Your objective: Take each line in the entries below that holds "size" and show it.

Data:
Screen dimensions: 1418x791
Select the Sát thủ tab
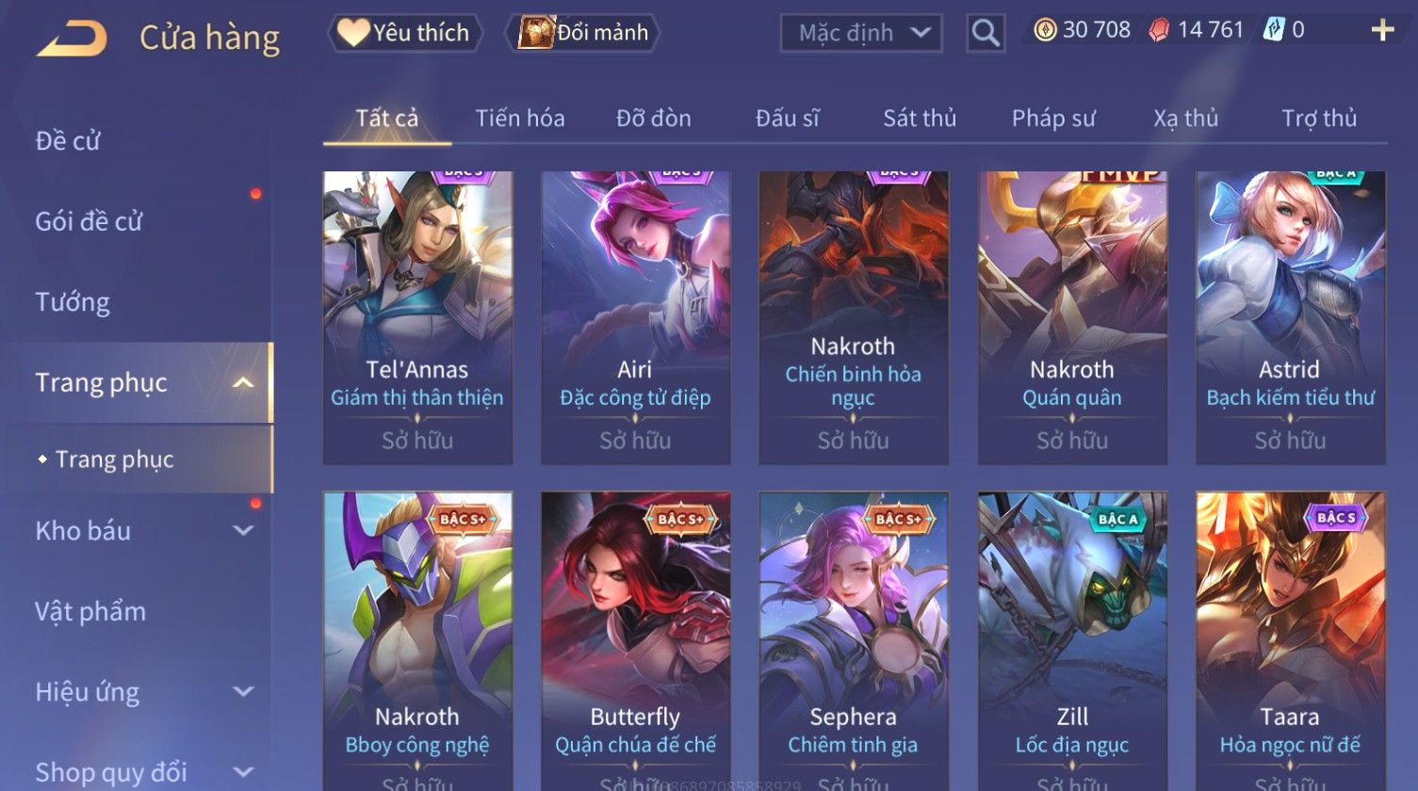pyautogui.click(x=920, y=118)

==

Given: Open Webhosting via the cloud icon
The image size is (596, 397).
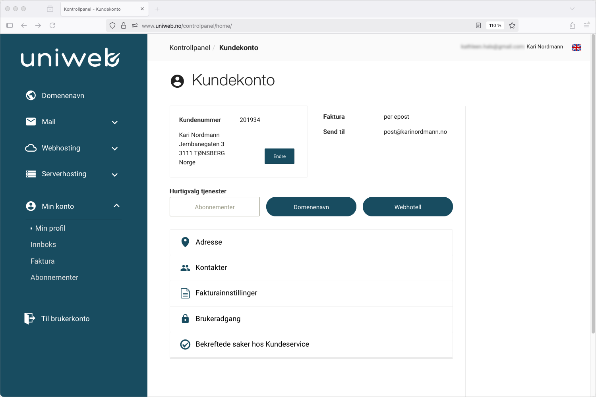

* * *

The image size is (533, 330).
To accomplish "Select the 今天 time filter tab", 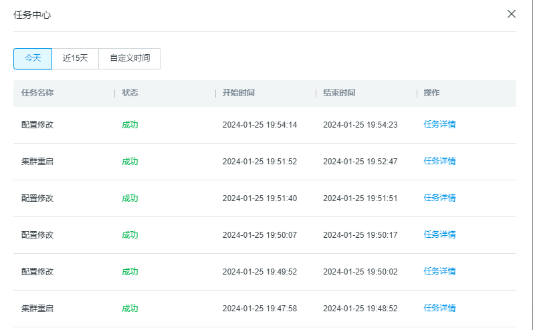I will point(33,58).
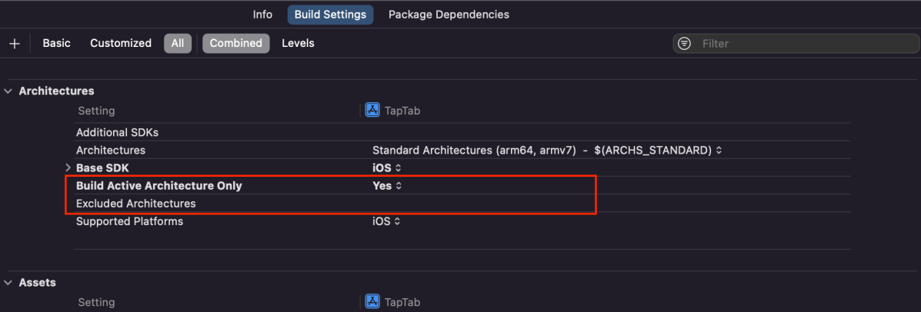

Completed exercise:
The image size is (596, 397).
The image size is (533, 330).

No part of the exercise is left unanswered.